Written for Unlimited Priorities and DCLnews Blog.
The opening keynote speaker, Dion Hinchcliffe, Vice President, Dachis Group, said that this year’s hot topic is social media, and analytics are its future. Social media usage has grown extremely rapidly in the past few years; about 850 million people are using social computing today–more than use e-mail. This is the fastest migration to a new platform that the information industry has ever seen, and its effects are still being felt. Hinchcliffe said that social capital cannot be acquired by an organization alone; it is an aggregate of all its employees. One’s influence in the world will be determined by the kind of social capital he or she has built up. And analytics will be the next significant advance in social media.
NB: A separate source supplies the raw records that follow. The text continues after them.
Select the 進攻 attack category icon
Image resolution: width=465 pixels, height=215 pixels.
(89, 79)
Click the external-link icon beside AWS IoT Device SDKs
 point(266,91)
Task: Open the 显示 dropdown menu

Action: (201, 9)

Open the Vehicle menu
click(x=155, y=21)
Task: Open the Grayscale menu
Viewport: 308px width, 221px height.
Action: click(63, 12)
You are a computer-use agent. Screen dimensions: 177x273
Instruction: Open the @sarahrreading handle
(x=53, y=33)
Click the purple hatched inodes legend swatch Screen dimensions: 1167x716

We can expect to see the development of many niche analytical tools but the social landscape will ultimately look like the search industry does today.
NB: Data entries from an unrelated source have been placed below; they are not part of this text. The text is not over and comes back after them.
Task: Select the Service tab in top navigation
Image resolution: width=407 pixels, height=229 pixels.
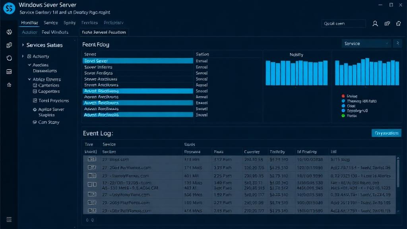Action: [50, 23]
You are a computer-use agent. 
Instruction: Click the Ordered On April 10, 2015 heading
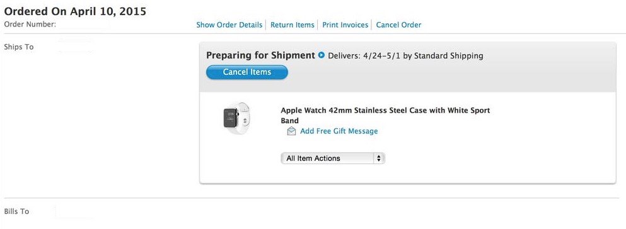[x=75, y=11]
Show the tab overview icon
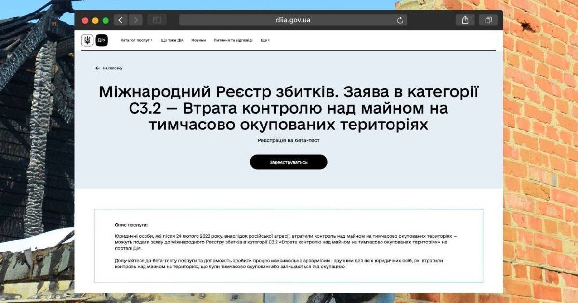Screen dimensions: 578x303 click(x=488, y=20)
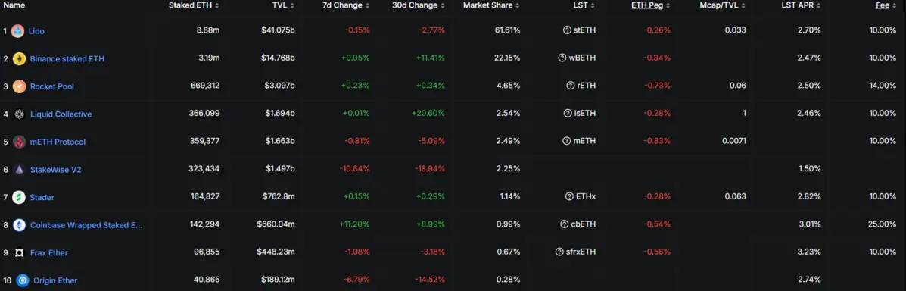Open the Lido protocol name link
The width and height of the screenshot is (906, 291).
pos(36,30)
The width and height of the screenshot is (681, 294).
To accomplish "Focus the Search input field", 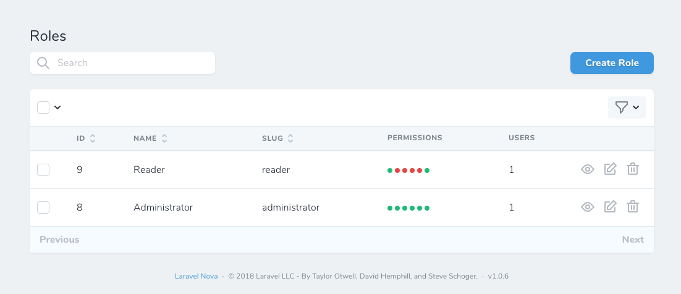I will [x=122, y=63].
Another major topic at Online Information was search, tools to improve it, and its future. Ontologies were promoted as a major technique for improving search. Buyers of search systems are no longer talking about searching but finding information to solve problems. It is extremely difficult for a machine to interpret a query so that it matches the user’s need; the effective use of metadata has become significant for this purpose. But there are many problems that metadata alone cannot solve, so much further work is still needed. One panelist at the closing session on the future of search suggested that enterprise semantics is another technology worth considering as this problem is studied. That panel concluded that the current big challenge is to help people form their queries to so that the search engine has the best chance at returning relevant results.